The Information Systems Audit and Control Association (ISACA) released a study on Tuesday with findings that more than half of United Kingdom office workers say their employers have provided no cyber awareness training.
The study, entitled “2016 Cyber Security Perceptions,” surveyed more than 2,000 U.K. online consumers regarding the issue of cybersecurity.
More than one-third of respondents said that they could not confidently define a phishing attack, a scam in which someone poses as a reputable organization in email to solicit private information. One in five respondents have personally fallen prey to phishing emails.
Additionally, one in three respondents said that they preferred a faster connection compared to a secure one.

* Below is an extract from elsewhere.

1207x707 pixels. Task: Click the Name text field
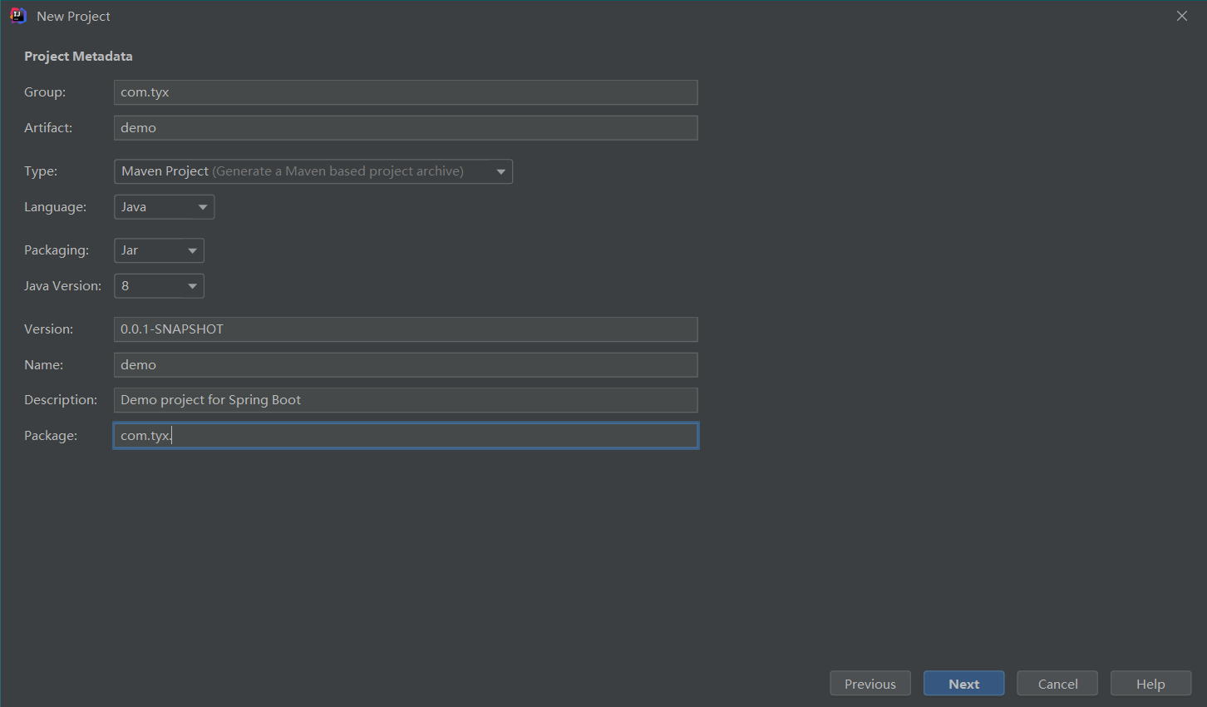click(x=406, y=365)
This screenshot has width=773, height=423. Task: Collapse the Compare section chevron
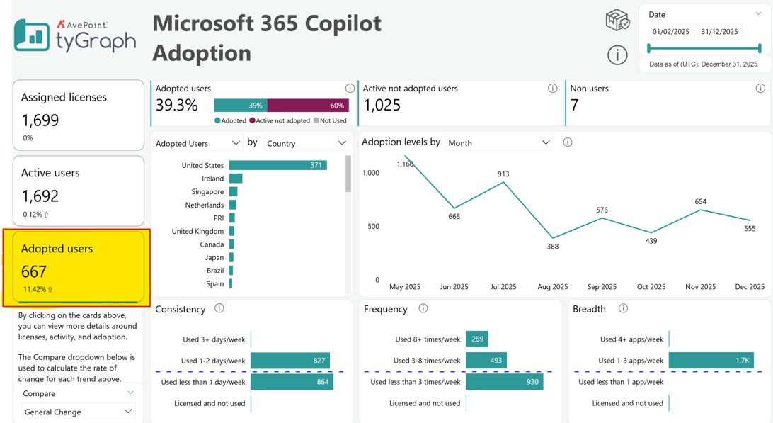coord(131,393)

“It is critically important that we create awareness in cybersecurity and in multiple roles within an organization,” Christos Dimitriadis, chair of ISACA’s board of directors, said. “The human factor is critical when creating cybersecurity capability, and education based on practical guidance is key to reducing the related business risks.”
Additional findings include that 14 percent of respondents have used easy-to-guess passwords to save time, 16 percent have shared their passwords with others, 15 percent have used a USB stick that wasn’t theirs and 11 percent skipped the opportunity to use multi-factor authentication because it wasn’t convenient.
Despite these findings, a majority of respondents are confident in their own abilities to protect their own sensitive data.